Besides Nissan, several other non-union automakers—largely foreign, and mostly Japanese—have announced US pay raises to stay competitive and keep workers content. They probably aren’t doing it out of the “kindness of their hearts,” though, as UAW president Shawn Fain noted. Industry experts see it as a bid to dismantle labor—and union—power as calls to organize gain traction.
On Nov. 11, the UAW posted on X that “thousands of non-union autoworkers have reached out to join our union” in the past 90 days, and invited non-union autoworkers “at Toyota, Honda, Hyundai, Tesla, Nissan, BMW, Mercedes, Subaru, Volkswagen, Mazda, Rivian, or any other automaker” to organize. The post called on workers to “Stand Up and fight for themselves,” adding that “a better life is out there. It’s up to you to take action.”
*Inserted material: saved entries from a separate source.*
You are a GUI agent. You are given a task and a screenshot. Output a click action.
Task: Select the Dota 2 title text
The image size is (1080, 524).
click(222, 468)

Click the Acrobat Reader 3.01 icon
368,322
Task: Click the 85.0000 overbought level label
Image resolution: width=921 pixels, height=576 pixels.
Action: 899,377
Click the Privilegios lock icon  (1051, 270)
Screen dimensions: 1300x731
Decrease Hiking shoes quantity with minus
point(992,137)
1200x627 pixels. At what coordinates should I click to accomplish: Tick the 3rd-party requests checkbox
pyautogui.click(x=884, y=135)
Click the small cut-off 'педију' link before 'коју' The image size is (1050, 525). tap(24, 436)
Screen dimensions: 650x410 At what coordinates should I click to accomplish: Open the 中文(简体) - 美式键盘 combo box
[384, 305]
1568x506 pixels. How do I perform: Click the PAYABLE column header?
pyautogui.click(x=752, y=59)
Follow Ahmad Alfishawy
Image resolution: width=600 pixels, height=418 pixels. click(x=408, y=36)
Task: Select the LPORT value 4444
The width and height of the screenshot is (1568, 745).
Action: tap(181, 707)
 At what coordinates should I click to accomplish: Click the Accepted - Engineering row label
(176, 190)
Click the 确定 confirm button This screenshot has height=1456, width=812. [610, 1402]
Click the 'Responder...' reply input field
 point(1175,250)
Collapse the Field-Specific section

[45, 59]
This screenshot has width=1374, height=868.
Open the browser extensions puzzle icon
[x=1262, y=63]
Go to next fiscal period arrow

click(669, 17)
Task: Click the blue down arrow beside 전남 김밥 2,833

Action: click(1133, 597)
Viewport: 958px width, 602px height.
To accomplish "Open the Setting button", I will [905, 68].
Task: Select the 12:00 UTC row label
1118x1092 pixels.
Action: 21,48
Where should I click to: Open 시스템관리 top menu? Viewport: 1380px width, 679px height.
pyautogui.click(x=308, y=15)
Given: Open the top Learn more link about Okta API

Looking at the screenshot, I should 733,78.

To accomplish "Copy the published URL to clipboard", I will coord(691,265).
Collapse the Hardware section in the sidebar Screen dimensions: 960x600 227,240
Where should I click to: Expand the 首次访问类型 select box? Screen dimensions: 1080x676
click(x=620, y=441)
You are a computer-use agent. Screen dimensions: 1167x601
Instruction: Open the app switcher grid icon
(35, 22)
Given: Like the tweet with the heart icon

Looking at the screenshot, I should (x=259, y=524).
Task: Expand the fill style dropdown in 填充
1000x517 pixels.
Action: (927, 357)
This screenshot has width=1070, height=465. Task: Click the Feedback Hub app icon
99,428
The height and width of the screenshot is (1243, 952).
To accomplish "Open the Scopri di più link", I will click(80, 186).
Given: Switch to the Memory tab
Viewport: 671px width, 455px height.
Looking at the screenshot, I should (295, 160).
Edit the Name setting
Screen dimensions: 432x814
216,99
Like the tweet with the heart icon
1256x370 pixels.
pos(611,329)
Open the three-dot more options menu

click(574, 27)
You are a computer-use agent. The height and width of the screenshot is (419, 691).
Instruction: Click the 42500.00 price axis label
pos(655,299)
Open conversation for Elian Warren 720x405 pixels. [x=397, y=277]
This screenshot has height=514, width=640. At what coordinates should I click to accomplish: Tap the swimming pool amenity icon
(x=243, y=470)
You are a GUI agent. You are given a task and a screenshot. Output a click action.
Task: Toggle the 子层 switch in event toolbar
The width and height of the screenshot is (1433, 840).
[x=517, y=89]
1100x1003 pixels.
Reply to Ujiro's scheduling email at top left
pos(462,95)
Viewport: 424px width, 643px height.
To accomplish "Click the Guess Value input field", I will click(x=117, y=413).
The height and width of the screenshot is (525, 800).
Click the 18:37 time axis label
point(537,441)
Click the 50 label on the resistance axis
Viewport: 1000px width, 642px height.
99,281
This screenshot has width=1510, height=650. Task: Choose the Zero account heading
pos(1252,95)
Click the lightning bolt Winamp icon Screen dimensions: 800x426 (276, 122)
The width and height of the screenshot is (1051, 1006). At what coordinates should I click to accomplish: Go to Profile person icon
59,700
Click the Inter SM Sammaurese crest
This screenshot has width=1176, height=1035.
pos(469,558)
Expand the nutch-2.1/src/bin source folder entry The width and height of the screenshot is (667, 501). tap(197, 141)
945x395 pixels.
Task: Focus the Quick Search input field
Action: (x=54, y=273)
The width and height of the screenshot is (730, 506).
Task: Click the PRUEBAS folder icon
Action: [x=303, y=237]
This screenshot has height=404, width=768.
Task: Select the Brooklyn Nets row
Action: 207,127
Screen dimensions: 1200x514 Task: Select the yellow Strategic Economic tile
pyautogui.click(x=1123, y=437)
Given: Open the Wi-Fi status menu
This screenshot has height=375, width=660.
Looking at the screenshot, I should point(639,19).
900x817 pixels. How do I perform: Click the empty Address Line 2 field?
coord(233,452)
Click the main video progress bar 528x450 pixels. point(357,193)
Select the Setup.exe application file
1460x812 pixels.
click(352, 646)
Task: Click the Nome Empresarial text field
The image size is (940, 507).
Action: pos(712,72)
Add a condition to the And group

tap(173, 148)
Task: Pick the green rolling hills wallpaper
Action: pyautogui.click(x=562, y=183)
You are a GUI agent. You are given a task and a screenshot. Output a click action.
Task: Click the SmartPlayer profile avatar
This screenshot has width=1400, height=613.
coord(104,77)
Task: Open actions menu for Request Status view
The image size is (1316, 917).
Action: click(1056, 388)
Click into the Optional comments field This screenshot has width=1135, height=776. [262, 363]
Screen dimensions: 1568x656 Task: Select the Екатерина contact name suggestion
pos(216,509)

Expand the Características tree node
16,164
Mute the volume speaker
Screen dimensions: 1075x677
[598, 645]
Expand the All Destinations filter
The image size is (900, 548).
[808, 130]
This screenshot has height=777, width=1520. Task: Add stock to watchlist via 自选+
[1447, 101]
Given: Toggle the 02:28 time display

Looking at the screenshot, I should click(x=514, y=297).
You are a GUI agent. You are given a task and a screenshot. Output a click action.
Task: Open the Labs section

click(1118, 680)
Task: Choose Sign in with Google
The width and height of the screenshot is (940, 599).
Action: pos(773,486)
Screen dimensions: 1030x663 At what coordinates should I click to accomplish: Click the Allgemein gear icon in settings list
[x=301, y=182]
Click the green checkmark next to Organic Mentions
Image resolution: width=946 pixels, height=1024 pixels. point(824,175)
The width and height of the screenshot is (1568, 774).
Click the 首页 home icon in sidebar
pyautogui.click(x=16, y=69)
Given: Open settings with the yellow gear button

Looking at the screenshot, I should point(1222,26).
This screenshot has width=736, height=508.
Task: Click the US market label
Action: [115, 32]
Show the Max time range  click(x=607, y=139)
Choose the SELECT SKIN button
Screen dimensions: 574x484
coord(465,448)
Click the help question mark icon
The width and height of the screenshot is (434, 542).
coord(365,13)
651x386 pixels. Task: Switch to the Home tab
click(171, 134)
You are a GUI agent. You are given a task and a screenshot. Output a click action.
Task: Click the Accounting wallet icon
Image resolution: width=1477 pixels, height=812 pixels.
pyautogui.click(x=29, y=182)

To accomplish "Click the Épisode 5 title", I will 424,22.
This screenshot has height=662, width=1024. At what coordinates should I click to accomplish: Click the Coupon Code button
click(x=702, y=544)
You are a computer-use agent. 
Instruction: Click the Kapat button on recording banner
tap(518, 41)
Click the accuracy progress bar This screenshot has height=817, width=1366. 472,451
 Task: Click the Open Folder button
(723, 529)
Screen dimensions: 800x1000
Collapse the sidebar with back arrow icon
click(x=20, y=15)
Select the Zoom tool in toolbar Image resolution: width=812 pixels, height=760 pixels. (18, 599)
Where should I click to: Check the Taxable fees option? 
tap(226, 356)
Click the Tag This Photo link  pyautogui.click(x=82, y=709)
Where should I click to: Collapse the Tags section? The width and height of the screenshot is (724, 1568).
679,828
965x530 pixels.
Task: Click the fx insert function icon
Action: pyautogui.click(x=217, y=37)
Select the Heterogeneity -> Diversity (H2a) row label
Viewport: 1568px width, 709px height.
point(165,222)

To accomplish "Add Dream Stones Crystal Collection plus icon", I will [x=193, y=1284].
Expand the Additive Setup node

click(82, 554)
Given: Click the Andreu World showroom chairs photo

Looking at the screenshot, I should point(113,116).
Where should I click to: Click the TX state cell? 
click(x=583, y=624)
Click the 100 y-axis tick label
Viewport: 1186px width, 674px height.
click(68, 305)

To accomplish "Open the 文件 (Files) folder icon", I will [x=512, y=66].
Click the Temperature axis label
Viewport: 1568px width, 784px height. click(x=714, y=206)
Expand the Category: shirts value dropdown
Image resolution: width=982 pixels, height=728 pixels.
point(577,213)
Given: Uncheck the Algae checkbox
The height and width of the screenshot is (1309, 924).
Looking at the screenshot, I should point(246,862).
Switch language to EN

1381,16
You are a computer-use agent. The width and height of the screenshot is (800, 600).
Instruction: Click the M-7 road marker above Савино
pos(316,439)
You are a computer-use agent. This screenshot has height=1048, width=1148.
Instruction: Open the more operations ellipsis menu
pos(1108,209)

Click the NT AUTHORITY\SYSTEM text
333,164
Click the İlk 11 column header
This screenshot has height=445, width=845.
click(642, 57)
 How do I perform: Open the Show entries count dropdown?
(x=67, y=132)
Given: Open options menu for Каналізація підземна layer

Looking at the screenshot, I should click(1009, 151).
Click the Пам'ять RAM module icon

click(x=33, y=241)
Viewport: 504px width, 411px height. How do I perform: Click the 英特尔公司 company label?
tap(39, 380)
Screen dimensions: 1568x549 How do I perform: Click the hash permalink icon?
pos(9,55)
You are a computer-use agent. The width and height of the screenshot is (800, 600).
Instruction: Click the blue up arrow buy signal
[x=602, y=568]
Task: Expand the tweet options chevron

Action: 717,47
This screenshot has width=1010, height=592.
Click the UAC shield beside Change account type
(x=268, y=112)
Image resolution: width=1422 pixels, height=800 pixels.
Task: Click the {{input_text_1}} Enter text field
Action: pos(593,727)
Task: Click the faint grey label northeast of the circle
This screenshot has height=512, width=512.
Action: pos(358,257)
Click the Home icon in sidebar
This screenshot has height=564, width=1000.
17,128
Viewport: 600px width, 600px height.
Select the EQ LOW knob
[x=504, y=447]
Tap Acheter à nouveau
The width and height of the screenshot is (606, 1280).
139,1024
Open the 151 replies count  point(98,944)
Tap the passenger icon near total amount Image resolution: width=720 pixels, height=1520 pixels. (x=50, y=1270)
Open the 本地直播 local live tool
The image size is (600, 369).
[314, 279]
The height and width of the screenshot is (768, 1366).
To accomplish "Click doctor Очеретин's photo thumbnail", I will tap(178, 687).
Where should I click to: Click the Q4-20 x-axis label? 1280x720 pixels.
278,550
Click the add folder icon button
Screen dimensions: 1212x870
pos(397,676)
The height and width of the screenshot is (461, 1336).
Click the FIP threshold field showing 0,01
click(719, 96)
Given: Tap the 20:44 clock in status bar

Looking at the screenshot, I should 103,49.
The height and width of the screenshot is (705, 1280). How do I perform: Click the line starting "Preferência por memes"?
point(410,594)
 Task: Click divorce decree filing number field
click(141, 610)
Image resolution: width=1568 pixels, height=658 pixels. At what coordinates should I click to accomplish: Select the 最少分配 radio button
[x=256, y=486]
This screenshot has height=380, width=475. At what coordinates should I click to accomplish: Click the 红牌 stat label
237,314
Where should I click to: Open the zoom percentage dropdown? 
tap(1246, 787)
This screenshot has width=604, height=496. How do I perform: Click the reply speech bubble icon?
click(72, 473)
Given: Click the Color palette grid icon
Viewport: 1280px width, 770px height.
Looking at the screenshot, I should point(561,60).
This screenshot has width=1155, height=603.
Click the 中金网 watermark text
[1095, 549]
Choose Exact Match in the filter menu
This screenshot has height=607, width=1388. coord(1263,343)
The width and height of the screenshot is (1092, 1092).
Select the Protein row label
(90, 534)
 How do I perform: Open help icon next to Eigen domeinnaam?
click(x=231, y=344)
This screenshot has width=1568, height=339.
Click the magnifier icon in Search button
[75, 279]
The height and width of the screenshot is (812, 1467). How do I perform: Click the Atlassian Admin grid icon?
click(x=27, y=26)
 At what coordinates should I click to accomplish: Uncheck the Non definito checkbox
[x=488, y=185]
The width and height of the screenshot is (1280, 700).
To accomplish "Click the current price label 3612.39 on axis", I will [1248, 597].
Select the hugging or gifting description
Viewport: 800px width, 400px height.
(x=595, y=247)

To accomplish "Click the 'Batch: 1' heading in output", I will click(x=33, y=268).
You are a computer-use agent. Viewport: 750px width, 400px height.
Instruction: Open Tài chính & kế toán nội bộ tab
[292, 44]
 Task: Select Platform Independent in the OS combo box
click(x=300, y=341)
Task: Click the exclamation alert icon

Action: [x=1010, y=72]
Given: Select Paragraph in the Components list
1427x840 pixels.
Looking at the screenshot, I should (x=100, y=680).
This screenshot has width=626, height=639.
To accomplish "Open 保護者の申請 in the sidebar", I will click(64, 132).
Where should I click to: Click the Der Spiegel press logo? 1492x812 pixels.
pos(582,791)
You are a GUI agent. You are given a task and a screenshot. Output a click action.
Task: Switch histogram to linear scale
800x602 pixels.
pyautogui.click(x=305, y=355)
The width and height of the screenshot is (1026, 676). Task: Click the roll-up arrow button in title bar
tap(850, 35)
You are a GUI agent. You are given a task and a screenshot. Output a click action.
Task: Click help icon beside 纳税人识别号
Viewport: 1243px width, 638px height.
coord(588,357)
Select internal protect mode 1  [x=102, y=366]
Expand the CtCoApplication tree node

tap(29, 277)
A brief timeline of non-union automakers raising wages
Oct. 31: Toyota spokesperson Scott Vazin confirms to Axios that the company has boosted wages for employees at all of its US plants. Come January, the Aichi, Japan–headquartered manufacturer will raise factory worker pay by 9 to 10%.
Nov. 12: Honda, another Japanese carmaker, promises factory staff base wage increases of 11%, effective Jan. 8.
Nov. 13: South Korea’s Hyundai announces a 25% hikes in hourly wages by 2028 for production workers in Alabama and Georgia.
Nov. 16: Yet another Japanese automaker, Tokyo-based Subaru, is weighing wage increases at its only US manufacturing site in Indiana, CEO Atsushi Osaki says at the Los Angeles Auto Show. The extent of the hike hasn’t been established, but Subaru plans to align with the industry standard set by the new UAW-driven labor agreements.
Quotable: The UAW will organize more for 2028
“One of our biggest goals coming out of this historic contract victory is to organize like we’ve never organized before. When we return to the bargaining table in 2028, it won’t just be with a Big Three, but with a Big Five or Big Six.”
One more thing: Nissan vs. the UAW’s other contract terms
Nissan already offered eight weeks of paid parental leave—way more than the two weeks the UAW won in its new contracts—and recognized Juneteenth as a paid holiday.
But the Japanese automaker falls a little short on the time needed to reach top pay, which it previously cut from eight to four years. The UAW negotiated a better contract with the Big Three, shrinking the timeline for hitting maximum pay from eight to three years.